Aim of the task:
Pick out the lines in the listing below that contain the word "picture" and copy them.

⟨

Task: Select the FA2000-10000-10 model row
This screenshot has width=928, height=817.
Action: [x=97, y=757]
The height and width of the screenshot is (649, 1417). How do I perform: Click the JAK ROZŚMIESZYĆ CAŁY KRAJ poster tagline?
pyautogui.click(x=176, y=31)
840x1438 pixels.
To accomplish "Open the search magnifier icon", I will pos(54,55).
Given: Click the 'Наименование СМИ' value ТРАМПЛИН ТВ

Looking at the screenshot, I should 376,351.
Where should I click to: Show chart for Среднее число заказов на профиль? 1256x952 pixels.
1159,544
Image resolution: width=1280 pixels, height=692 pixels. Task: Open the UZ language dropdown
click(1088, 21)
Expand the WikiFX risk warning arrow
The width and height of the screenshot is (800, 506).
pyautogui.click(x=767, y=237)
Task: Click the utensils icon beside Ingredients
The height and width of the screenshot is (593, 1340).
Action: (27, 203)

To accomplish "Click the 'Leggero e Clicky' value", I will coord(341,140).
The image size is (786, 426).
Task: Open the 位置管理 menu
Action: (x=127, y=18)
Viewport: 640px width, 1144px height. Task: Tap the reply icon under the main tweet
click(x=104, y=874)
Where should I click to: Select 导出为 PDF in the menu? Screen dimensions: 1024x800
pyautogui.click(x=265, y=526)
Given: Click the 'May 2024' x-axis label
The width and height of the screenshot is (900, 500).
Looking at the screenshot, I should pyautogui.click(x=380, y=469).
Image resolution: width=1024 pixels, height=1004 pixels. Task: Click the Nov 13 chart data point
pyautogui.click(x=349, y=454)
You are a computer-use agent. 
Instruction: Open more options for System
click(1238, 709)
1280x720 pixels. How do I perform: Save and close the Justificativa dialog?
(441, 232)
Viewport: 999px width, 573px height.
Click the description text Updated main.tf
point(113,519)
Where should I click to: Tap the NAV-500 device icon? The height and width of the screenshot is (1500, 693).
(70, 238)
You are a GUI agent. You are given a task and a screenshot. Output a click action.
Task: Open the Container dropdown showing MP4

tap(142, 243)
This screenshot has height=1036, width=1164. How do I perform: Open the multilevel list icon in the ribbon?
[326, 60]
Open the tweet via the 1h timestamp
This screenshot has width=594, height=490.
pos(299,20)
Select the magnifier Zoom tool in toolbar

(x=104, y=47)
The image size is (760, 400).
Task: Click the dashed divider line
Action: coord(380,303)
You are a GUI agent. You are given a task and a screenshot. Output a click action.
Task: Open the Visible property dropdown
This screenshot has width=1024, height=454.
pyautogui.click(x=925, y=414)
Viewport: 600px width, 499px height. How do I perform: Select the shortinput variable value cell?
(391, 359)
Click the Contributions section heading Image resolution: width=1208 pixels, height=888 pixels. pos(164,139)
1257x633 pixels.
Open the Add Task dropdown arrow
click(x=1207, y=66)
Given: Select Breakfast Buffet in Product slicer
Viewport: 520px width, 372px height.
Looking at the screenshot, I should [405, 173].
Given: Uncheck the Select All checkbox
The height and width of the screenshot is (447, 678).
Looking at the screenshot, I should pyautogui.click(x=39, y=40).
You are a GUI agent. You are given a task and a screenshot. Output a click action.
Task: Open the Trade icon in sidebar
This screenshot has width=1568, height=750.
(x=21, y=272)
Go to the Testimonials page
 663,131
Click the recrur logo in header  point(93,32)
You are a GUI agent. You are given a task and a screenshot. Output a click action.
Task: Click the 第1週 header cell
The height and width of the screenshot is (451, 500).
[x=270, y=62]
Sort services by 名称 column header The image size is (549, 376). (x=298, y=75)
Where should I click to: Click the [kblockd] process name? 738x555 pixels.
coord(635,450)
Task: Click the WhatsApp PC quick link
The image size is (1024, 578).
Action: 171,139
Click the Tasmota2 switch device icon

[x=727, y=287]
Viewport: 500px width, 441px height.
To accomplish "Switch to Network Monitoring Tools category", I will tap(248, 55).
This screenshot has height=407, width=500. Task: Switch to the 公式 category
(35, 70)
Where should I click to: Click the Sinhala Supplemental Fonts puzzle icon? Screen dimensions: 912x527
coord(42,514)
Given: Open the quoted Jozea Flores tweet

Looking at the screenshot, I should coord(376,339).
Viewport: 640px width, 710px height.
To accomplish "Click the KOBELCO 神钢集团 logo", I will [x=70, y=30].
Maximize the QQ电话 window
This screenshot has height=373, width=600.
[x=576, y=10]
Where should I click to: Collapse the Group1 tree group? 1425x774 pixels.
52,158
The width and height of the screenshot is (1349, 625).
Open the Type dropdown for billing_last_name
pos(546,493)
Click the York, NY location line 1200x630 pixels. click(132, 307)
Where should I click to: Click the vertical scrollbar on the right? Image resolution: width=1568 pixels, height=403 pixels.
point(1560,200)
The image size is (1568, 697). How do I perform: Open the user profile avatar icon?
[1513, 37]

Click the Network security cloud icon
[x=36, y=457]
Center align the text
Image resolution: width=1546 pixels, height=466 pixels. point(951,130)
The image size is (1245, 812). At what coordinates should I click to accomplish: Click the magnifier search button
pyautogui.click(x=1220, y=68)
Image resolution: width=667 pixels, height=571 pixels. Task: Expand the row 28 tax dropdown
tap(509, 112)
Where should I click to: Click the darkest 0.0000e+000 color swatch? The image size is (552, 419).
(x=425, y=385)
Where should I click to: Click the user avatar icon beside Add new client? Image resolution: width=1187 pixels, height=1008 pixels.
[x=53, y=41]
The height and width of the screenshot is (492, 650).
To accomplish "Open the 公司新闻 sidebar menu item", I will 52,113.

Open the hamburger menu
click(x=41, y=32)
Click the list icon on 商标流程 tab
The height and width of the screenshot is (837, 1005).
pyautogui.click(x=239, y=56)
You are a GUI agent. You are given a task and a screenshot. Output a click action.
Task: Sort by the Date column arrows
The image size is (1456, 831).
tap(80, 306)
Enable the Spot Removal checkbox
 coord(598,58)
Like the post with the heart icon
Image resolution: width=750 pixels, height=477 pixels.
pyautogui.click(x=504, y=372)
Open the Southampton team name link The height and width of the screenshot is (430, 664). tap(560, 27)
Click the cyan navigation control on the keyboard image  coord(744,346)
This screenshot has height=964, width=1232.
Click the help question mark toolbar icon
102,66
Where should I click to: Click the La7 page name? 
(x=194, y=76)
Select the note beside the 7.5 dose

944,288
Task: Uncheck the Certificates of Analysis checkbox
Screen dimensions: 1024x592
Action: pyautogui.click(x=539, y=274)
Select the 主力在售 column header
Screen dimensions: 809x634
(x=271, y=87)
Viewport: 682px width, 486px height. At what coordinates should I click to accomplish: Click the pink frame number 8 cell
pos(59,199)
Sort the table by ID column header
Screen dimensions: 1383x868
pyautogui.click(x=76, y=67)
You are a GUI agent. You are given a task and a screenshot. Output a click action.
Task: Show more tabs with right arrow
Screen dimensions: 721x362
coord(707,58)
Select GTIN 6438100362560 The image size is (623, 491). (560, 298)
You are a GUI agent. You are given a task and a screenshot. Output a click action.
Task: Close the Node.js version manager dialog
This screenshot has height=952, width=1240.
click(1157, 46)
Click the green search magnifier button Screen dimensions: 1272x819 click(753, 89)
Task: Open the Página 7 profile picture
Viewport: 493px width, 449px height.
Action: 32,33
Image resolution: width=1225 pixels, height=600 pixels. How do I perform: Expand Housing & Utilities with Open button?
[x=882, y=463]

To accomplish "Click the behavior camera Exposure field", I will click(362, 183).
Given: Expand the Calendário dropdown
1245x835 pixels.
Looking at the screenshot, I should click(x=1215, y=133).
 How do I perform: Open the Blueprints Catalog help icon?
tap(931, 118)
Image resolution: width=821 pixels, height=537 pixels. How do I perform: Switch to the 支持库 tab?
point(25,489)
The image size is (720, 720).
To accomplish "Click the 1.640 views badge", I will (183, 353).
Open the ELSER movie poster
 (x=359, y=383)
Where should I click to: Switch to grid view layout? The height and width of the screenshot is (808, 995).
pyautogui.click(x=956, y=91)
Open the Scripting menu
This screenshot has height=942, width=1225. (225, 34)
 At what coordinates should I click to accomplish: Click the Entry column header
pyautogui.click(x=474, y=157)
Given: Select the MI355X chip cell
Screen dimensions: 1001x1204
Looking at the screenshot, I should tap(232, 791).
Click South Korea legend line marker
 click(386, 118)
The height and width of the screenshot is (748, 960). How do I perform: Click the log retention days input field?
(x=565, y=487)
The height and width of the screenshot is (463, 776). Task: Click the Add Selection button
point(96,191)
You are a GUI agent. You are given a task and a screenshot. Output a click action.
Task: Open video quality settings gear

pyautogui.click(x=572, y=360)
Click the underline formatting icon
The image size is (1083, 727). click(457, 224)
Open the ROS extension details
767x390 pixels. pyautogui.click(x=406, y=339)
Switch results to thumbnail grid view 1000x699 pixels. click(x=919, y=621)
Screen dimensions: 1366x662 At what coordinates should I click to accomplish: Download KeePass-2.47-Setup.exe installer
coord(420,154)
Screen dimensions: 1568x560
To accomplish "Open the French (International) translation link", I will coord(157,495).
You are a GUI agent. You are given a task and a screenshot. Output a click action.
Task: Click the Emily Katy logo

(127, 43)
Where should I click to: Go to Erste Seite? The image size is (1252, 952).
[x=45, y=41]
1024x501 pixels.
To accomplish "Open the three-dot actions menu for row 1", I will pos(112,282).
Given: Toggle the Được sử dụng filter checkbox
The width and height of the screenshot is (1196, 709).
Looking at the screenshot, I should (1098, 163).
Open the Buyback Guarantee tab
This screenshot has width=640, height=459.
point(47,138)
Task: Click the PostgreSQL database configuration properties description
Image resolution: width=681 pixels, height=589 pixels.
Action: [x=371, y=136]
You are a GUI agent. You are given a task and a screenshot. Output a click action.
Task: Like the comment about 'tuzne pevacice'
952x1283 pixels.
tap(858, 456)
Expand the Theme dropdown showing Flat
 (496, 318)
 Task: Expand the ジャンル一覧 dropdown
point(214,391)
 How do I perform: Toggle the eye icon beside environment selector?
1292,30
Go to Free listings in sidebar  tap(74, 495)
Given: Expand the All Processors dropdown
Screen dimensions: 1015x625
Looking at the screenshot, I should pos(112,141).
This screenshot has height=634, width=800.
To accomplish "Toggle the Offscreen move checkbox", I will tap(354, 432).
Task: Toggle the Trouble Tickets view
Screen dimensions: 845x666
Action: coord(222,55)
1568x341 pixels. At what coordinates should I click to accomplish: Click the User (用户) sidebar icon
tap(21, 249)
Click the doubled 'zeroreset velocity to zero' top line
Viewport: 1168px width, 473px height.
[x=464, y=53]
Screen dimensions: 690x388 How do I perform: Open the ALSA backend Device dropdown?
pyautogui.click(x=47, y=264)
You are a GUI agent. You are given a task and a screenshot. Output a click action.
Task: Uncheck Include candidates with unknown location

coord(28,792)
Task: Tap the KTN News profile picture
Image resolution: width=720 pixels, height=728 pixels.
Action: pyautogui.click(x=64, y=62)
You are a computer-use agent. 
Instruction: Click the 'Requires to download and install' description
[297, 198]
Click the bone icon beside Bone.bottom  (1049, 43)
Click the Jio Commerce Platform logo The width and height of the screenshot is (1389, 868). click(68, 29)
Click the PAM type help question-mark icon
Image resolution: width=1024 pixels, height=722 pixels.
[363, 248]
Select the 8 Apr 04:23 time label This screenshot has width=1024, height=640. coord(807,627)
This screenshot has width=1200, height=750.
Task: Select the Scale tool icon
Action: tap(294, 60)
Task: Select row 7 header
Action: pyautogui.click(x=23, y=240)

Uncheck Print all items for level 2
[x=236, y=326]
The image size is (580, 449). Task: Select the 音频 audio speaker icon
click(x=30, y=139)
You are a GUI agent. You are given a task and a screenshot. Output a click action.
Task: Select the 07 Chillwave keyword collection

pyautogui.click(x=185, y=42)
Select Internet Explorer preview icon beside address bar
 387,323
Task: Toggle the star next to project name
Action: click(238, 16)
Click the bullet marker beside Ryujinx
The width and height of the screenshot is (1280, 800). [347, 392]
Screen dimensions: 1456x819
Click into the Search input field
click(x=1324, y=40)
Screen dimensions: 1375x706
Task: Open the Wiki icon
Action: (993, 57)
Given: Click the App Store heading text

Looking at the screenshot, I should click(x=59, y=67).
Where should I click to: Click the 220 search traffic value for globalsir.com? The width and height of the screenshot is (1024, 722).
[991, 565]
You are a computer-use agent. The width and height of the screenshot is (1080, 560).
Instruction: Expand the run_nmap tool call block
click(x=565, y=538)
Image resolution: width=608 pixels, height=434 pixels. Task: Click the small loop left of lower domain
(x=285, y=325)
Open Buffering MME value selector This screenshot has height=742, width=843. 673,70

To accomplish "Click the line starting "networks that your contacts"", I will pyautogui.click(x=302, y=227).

⟩

Response area:
Task: Open the Página 7 profile picture
Task: Tap the KTN News profile picture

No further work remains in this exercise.